_EXTRACTED ENTRIES_:
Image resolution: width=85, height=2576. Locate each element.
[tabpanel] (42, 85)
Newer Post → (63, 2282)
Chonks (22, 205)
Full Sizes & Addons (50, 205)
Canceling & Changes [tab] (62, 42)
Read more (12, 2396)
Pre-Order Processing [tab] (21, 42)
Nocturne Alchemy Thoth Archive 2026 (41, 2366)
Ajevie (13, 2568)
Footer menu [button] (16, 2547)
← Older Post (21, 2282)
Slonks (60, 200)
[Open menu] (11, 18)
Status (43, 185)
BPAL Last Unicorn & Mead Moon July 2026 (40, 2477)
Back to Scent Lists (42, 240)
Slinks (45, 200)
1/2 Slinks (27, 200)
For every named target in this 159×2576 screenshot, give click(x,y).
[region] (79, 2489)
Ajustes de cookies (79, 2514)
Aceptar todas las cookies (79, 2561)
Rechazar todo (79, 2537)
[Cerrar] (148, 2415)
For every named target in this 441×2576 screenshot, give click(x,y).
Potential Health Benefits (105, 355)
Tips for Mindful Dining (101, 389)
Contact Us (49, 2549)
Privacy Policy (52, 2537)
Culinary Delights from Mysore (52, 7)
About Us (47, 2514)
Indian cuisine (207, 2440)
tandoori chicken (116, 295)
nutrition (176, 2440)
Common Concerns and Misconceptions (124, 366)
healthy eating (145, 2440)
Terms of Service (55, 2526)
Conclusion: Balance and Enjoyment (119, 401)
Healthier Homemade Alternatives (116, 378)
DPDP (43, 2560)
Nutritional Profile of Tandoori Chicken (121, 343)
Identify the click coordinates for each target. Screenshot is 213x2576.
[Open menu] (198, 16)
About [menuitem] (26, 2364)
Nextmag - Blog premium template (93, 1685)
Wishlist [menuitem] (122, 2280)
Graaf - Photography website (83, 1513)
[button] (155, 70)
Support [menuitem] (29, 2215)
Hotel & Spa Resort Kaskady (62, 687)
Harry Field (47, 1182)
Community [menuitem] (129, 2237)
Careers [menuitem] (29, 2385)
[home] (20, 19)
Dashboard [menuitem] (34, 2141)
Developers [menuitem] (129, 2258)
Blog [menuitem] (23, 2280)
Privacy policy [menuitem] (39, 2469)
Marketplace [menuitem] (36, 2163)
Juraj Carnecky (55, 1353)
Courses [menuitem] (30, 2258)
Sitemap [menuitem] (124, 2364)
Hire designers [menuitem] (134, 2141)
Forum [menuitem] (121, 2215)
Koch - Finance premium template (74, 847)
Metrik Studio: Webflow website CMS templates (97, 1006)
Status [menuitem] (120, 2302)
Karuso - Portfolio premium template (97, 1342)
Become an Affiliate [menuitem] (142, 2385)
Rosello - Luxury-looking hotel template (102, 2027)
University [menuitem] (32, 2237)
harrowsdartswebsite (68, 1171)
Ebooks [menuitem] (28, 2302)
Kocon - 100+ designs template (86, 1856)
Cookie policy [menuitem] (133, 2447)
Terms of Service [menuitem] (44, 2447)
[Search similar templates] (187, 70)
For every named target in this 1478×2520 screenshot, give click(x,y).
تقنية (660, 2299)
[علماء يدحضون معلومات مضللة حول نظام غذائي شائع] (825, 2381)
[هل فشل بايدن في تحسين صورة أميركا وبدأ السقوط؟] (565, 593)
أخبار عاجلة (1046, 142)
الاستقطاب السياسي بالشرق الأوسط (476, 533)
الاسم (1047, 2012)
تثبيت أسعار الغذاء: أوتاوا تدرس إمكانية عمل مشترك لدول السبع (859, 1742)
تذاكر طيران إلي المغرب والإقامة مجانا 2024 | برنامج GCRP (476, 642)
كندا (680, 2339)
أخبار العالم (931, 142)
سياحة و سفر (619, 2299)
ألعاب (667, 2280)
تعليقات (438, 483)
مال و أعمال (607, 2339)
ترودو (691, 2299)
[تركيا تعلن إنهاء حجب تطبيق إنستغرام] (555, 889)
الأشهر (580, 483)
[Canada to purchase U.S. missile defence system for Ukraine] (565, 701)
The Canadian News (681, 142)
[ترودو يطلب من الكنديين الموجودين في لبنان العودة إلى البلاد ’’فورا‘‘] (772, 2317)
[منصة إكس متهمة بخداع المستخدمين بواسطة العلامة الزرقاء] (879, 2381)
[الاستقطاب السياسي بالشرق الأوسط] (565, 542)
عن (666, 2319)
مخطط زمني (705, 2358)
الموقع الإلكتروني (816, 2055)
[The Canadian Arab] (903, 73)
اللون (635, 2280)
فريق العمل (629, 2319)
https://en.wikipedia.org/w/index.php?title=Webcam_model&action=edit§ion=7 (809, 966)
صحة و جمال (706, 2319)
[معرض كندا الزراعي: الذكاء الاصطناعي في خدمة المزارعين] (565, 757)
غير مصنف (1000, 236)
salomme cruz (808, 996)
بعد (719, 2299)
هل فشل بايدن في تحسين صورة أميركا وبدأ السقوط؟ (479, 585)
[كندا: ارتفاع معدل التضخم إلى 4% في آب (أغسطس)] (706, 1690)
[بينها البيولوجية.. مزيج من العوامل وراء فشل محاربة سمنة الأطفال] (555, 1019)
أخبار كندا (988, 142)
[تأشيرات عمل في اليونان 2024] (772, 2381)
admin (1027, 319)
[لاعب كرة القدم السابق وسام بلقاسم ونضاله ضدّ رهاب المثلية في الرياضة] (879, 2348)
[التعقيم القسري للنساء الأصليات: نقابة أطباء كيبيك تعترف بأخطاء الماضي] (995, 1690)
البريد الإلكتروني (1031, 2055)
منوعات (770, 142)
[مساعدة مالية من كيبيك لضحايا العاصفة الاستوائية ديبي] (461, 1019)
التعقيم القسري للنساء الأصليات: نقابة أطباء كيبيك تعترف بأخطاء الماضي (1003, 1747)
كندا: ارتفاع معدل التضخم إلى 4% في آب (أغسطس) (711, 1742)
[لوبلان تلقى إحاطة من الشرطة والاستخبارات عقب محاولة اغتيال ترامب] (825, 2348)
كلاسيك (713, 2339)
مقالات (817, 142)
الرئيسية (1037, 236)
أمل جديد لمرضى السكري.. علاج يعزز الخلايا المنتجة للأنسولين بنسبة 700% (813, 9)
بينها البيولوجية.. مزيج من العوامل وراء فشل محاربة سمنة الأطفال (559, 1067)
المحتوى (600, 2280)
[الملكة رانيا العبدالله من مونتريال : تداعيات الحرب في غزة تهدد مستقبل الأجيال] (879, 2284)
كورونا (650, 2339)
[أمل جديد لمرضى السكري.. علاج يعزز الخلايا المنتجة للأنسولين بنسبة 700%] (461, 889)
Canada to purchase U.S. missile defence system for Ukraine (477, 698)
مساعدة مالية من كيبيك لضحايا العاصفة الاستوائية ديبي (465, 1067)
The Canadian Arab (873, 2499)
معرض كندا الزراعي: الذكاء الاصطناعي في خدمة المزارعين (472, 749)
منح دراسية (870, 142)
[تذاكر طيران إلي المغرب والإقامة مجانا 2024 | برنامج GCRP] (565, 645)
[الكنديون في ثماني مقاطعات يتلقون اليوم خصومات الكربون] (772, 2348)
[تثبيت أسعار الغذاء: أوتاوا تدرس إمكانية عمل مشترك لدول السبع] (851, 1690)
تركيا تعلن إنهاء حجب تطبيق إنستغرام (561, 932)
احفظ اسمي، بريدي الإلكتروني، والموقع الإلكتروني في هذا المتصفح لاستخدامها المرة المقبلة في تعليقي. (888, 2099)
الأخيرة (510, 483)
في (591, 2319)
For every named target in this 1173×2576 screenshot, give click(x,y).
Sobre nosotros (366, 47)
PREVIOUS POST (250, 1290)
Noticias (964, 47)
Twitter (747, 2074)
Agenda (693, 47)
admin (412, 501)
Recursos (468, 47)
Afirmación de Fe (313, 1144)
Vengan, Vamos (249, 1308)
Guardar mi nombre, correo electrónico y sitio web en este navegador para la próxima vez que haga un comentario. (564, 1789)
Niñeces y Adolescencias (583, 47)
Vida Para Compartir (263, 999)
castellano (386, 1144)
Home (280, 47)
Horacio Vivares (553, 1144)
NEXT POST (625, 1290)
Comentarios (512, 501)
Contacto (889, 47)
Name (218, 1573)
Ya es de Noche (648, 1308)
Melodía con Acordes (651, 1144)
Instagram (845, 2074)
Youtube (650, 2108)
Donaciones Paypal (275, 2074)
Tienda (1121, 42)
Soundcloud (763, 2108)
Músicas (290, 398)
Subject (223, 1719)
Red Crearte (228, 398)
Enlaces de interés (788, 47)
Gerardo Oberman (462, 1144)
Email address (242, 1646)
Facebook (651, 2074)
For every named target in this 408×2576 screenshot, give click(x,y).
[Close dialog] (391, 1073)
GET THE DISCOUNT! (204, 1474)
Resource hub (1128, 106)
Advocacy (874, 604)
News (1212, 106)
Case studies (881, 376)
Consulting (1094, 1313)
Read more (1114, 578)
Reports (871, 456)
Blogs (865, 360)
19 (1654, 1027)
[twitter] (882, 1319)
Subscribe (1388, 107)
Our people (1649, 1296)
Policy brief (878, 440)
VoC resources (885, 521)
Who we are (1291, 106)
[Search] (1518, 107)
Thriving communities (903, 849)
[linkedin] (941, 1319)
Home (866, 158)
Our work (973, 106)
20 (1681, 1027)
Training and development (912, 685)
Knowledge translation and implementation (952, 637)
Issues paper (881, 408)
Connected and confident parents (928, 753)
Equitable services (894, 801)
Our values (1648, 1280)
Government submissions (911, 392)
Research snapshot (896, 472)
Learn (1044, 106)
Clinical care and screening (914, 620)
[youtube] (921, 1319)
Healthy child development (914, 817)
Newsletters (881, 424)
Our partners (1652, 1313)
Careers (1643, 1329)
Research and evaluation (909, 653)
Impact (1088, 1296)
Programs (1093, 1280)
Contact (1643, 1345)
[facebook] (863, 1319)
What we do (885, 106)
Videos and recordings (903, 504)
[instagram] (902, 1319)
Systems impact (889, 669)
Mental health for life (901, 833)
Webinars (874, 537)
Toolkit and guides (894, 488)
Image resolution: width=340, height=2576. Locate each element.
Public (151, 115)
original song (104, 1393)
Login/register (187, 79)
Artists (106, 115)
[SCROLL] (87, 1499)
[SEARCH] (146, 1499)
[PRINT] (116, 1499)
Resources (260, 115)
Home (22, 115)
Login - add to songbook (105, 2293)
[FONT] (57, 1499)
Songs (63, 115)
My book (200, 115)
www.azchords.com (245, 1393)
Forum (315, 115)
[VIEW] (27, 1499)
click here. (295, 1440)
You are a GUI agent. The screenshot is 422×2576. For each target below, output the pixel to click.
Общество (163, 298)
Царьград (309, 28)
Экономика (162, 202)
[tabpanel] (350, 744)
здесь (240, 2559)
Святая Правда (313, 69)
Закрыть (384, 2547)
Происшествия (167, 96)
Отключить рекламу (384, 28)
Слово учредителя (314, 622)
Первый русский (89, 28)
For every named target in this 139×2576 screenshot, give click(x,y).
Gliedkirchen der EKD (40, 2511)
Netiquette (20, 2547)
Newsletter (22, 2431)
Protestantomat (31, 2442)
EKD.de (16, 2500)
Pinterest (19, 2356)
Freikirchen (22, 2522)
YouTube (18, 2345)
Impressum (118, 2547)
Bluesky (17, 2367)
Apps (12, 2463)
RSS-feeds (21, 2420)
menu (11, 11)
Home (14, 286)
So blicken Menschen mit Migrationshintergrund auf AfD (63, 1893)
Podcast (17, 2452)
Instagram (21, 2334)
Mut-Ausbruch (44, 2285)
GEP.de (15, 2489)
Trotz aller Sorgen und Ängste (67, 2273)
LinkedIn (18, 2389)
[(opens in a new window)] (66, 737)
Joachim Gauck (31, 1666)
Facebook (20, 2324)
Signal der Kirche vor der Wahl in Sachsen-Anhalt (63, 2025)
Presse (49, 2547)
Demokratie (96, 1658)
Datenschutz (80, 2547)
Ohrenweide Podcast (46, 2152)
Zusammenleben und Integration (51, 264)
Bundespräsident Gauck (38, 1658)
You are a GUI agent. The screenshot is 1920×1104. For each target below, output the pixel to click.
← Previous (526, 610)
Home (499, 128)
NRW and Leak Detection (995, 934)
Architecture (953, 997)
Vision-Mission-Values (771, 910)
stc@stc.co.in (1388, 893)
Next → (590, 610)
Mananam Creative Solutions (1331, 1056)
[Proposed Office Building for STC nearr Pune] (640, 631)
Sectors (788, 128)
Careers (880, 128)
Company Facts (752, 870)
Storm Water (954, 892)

_EXERCISE OBJECTIVE_:
Above is a listing; print exactly its lines from the one with "Nocturne Alchemy Thoth" through the one with "1/2 Slinks (27, 200)", and no other lines.

_SOLVED EXERCISE_:
Nocturne Alchemy Thoth Archive 2026 (41, 2366)
Ajevie (13, 2568)
Footer menu [button] (16, 2547)
← Older Post (21, 2282)
Slonks (60, 200)
[Open menu] (11, 18)
Status (43, 185)
BPAL Last Unicorn & Mead Moon July 2026 (40, 2477)
Back to Scent Lists (42, 240)
Slinks (45, 200)
1/2 Slinks (27, 200)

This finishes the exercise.